While a 22-year-old goalkeeper with Aldershot, Reynolds wrote to Southampton asking for a trial but unfortunately Saints declined this offer and he instead went to White Hart Lane initially as the understudy to Ted Ditchburn.

===Tottenham Hotspur===
During his spell at Tottenham, Portsmouth had tried to sign him, but Reynolds was considered too valuable to be released and it wasn't until ten years after he had first contacted Southampton that Ted Bates, beating the transfer deadline by 24 hours, bought him from Spurs for £10,000. Reynolds played 138 first team games for Tottenham Hotspur including 86 League matches, 9 F.A. Cup the rest being Friendly, Tour and Representative games.

===Southampton===
Reynolds' composure and experience became a vital ingredient as Southampton went on to lift the Division 3 championship at the end of the 1959–1960 season.

Reynolds was in goal in a memorable match on 5 December 1960, in the League Cup round 4 at home to Leeds United – he went off after 19 minutes, injured when diving bravely at the feet of the Leeds centre-forward, John McCole. He was replaced in goal by Cliff Huxford who conceded four goals; fortunately for Southampton, Derek Reeves scored all five goals for the home side, who ran out 5–4 victors.

He broke his ankle in the first match of the 1961–62 season, at home to Plymouth Argyle on 19 August. He was replaced in goal, firstly by Terry Paine who let in 2 goals and was in turn replaced by Huxford. Reynolds took no further part in that season but fought his way back into the first team and was re-established as first choice keeper at the start of the next season.

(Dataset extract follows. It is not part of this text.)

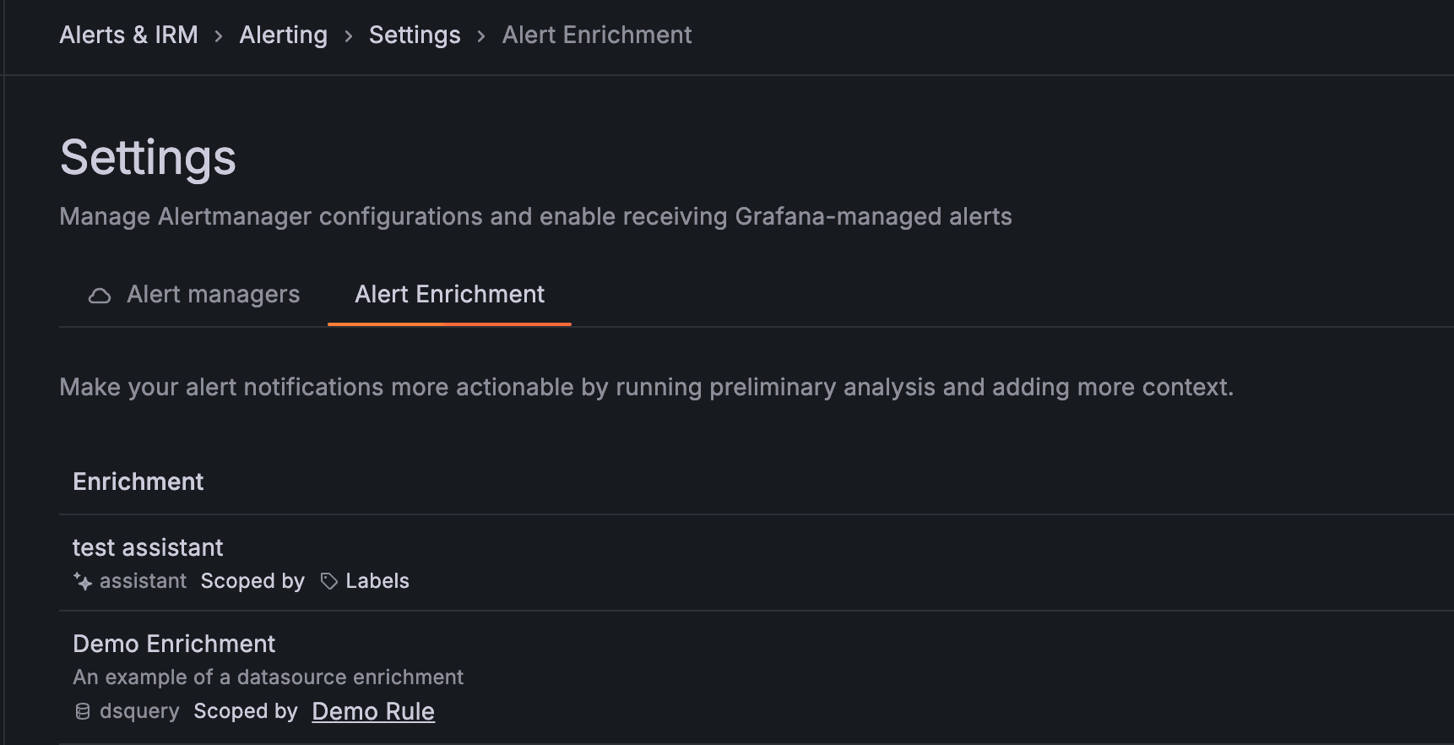Click the chevron between Alerting and Settings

Unfortunately, his career was terminated by a dislocated shoulder sustained at Fratton Park on 28 September 1963 – again Huxford took over in goal as substitutes were still not available.

Reynolds was one of the first professional footballers to have worn contact lenses.

==Retirement==
After his injury, Reynolds scouted briefly for Saints and Crystal Palace, before joining a firm of insurance brokers in 1964. He later set up his own brokers business in Haslemere.

==Memorabilia==
Reynolds died on his 71st birthday (2 June 1999), and upon clearing out his house his family discovered a meticulously kept archive of Reynolds' professional career - cupboards, shoeboxes and carrier bags full of notebooks, programmes, ticket stubs, press cuttings, photographs, souvenirs from foreign tours and Reynolds' own match reports of all his games.

His collection of memorabilia provides an insight into the experiences of professional footballers during the 1950s. This was the era of the maximum wage, when players faced restrictions on their ability to move between clubs. The system was criticised by players' representatives, including Jimmy Hill., who described the restrictions as "soccer slavery."

Reynolds was known for being fastidious and outspoken. He was an active representative for the PFA (Professional Footballers' Association) and was reportedly involved in many of the disputes associated with his more famous teammate, Danny Blanchflower, with whom he shared a passion for the glory of the game. His strength of character made him a natural champion of players' rights, but this sense of purpose was also ideal in his career as a goalkeeper.

In 2003, his son, David, published a collection of his late father's memoirs.

In the book he reports an incident of "tapping-up" – whilst at Southampton, he was astonished to be contacted by the great Alf Ramsey over a possible transfer to Ipswich Town.